++++ DATA SUPPLIED ++++

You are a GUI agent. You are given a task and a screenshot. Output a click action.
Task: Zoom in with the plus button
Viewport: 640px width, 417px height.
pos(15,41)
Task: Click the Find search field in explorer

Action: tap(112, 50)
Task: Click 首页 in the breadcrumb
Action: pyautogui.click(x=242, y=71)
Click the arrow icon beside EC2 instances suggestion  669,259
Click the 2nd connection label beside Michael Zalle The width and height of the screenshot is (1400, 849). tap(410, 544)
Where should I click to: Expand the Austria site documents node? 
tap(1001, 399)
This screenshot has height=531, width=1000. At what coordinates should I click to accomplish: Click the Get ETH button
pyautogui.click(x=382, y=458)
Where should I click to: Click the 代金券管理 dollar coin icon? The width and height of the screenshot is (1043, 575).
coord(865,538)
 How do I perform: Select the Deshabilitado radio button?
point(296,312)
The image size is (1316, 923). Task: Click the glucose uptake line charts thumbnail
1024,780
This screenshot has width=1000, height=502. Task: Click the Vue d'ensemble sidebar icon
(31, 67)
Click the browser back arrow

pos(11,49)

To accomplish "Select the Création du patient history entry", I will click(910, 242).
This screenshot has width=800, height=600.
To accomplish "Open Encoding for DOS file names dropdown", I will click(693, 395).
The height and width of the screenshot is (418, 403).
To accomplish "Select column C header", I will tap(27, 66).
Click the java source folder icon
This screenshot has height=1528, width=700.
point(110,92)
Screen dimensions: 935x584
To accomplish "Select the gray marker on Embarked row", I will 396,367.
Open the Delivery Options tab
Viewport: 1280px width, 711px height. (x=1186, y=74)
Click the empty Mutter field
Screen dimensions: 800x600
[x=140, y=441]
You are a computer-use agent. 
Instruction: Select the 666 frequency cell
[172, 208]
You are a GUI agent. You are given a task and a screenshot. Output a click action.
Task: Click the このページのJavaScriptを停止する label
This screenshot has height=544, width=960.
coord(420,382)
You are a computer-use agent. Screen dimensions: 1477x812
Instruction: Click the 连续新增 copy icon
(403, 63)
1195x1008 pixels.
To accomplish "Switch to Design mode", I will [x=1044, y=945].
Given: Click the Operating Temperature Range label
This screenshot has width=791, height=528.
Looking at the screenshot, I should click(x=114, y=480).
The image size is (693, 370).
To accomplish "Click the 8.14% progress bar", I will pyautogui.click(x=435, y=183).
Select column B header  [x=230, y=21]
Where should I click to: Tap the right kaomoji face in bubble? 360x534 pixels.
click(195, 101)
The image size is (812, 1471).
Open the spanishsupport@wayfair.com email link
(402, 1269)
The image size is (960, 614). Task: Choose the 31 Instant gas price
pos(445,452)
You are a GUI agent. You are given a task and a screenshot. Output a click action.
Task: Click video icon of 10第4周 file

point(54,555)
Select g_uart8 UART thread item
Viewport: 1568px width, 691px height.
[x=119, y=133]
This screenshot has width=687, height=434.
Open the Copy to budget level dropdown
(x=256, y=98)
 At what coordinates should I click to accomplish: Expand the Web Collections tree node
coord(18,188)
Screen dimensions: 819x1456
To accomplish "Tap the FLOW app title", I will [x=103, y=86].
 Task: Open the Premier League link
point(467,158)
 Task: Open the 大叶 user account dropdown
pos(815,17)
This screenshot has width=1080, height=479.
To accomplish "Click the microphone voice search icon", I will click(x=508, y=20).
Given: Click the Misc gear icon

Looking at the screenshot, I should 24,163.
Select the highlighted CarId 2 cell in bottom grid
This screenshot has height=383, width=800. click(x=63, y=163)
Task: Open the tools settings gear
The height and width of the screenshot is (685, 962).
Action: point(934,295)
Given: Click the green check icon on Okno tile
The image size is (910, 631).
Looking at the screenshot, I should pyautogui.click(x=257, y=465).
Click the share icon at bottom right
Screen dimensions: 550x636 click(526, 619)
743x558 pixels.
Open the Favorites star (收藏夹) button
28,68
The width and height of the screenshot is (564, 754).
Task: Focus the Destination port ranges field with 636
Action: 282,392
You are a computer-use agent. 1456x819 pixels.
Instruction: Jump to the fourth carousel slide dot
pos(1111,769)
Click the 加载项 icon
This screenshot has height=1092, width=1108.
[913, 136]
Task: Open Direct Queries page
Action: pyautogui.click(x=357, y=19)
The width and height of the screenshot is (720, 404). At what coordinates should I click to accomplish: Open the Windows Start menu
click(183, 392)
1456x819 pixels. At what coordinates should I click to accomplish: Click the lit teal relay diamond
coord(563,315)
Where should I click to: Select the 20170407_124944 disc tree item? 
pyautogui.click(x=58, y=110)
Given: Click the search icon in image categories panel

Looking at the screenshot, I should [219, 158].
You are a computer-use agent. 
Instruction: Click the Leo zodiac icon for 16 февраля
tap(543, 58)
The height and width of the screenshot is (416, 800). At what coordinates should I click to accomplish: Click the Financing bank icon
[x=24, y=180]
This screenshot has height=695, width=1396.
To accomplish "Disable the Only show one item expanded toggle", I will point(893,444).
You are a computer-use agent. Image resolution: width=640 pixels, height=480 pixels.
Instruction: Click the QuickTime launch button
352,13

++++

## YOUR INSTRUCTIONS
Give back every line from the beginning of the records through the line holding "This screenshot has width=800, height=600.", exactly as it reads, and leave out the rest.

## YOUR SOLUTION
You are a GUI agent. You are given a task and a screenshot. Output a click action.
Task: Zoom in with the plus button
Viewport: 640px width, 417px height.
pos(15,41)
Task: Click the Find search field in explorer

Action: tap(112, 50)
Task: Click 首页 in the breadcrumb
Action: pyautogui.click(x=242, y=71)
Click the arrow icon beside EC2 instances suggestion  669,259
Click the 2nd connection label beside Michael Zalle The width and height of the screenshot is (1400, 849). tap(410, 544)
Where should I click to: Expand the Austria site documents node? 
tap(1001, 399)
This screenshot has height=531, width=1000. At what coordinates should I click to accomplish: Click the Get ETH button
pyautogui.click(x=382, y=458)
Where should I click to: Click the 代金券管理 dollar coin icon? The width and height of the screenshot is (1043, 575).
coord(865,538)
 How do I perform: Select the Deshabilitado radio button?
point(296,312)
The image size is (1316, 923). Task: Click the glucose uptake line charts thumbnail
1024,780
This screenshot has width=1000, height=502. Task: Click the Vue d'ensemble sidebar icon
(31, 67)
Click the browser back arrow

pos(11,49)

To accomplish "Select the Création du patient history entry", I will click(910, 242).
This screenshot has width=800, height=600.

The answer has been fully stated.